Regenerative medicine requires that stem cells, from whatever source derived, be differentiated (or re-differentiated) into specific body cell types and then physically transplanted into a patient. Differentiation into tissues such as cardiac muscle, blood, and other tissues occurs spontaneously in ES cells being cultured in a dish. Successful application of stem cell technology will require control over the specific kinds of cells into which stem cells differentiate. Control of differentiation and the culture and growth of stem and differentiated cells are important current areas of research for us. Also, some chemicals, such as retinoic acid, can be used to trigger differentiation into specific cell types such as nerve cells. We intend to pursue differentiation approaches both in-house and through collaborations with other researchers who have particular interests in, and skills related to, cellular differentiation. These efforts include using both animal and human stem cell lines. Our research in this area includes projects focusing on developing many different cell types that may be used in the future to treat a wide range of diseases. Currently researchers at the company are working on projects to generate stable cell lines including retinal pigment epithelium (“RPE”) cells, skin cells, and hemangioblast cells. In the future, researchers at the company may also focus on various projects to generate other cell types, including neuronal, lung, heart, liver and pancreatic beta cells.
Researchers at the company were the first to report the successful generation of several stable lines of retinal pigment epithelium (“RPE”) cells from human ES cells. Our scientific team has refined our ability to purify and establish banks of these cell lines. We are currently conducting pre-clinical research in the restoration of visual loss in small animal models to determine if these cells may be used to treat disorders such as macular degeneration and retinitis pigmentosa.
Our researchers are also focusing on development of technology and know-how to consistently isolate, purify and develop skin cells with patterns of gene expression that are analogous to early embryonic skin. Early embryonic skin is capable of regenerating after wounding without scar formation. We believe that these types of cells may provide a means of improving wound repair in surgery, burns, and chronic skin ulcers.

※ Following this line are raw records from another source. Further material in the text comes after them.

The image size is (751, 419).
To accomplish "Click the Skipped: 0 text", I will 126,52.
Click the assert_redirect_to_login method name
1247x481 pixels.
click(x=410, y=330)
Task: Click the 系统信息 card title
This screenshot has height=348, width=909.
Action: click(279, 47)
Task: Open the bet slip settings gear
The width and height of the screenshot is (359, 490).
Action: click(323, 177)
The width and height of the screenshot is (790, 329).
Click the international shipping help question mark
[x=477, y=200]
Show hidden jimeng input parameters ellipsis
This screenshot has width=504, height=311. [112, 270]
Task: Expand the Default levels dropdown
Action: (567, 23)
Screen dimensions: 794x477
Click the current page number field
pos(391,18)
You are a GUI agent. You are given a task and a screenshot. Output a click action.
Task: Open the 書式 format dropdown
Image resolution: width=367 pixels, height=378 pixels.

Additionally, our research is also focused on an important cell type called the hemangioblast. Hemangioblasts are a newly-characterized stem cell capable of differentiating into both hematopoietic (blood cell forming) and angiogenic (blood vessel endothelium forming) cells. We believe it will be possible to utilize hemangioblast cells in engraftment to repair age-related endothelial dysfunction associated with numerous significant age-related diseases, including cardiovascular disease, stroke, and even perhaps cancer. We have demonstrated in a mouse model that nuclear transfer-derived hemangioblast cells were able to regenerate myocardium in an infarcted mouse heart. In addition, we have recently completed a project using nuclear transfer technology to produce hemangioblasts in a bovine model. The nuclear transfer-derived hemangioblasts were transplanted into the original adult animals and persisted and multiplied in the blood and lymph supply of those cows, demonstrating a significant competitive advantage over adult stem cells. We believe that demonstrating long-term success of these techniques in animal models may translate into future applications in humans. Results from the company’s on-going pre-clinical research programs will ultimately determine what clinical applications the company chooses to initially pursue in human clinical trials.